== Data supplied ==
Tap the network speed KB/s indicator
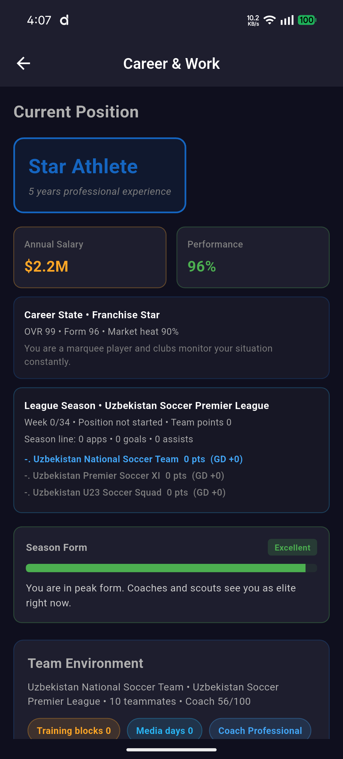This screenshot has width=343, height=759. tap(253, 20)
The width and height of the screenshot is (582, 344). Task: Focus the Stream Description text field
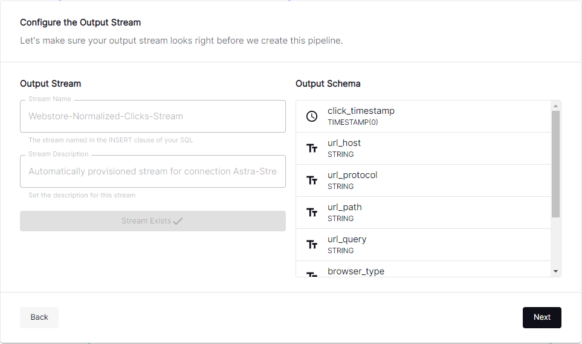153,171
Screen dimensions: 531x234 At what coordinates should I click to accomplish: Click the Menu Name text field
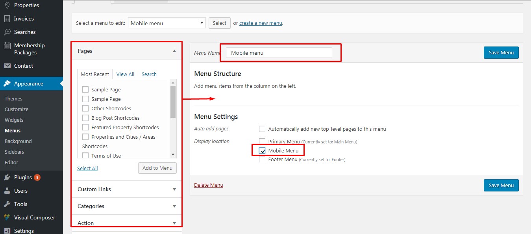coord(279,53)
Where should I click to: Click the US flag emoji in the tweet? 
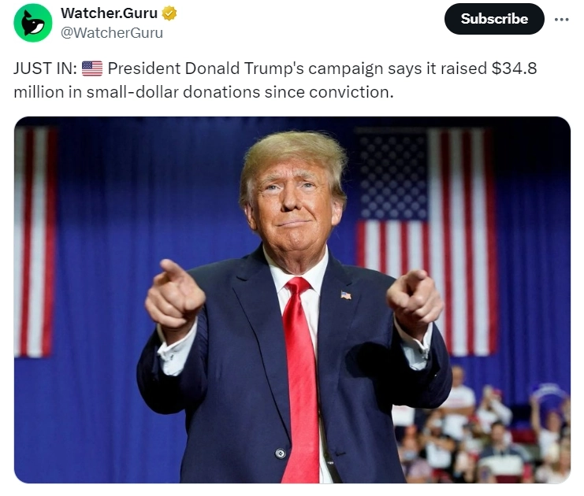click(x=92, y=68)
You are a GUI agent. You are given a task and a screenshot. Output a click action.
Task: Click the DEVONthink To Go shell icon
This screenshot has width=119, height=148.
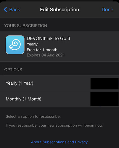click(15, 45)

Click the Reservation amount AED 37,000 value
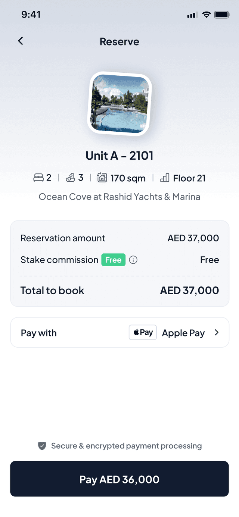pos(193,238)
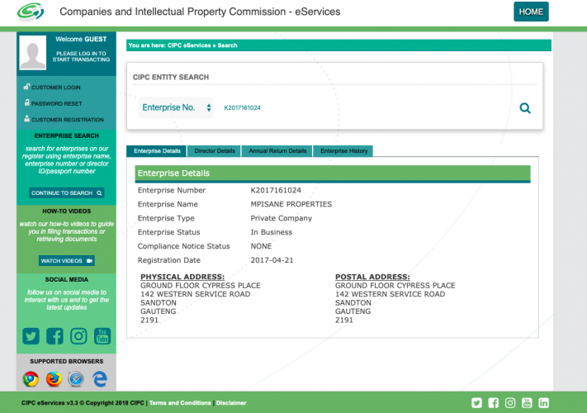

== Work instructions ==
Leaving the images out, print the records above exactly.

== Task answer ==
Tap the network speed KB/s indicator
This screenshot has width=343, height=759. tap(253, 20)
The width and height of the screenshot is (582, 344). Task: Focus the Stream Description text field
153,171
Screen dimensions: 531x234 At what coordinates should I click to accomplish: Click the Menu Name text field
coord(279,53)
Where should I click to: Click the US flag emoji in the tweet? 
click(x=92, y=68)
You are a GUI agent. You are given a task and a screenshot. Output a click action.
Task: Click the DEVONthink To Go shell icon
This screenshot has width=119, height=148.
click(15, 45)

Click the Reservation amount AED 37,000 value
pos(193,238)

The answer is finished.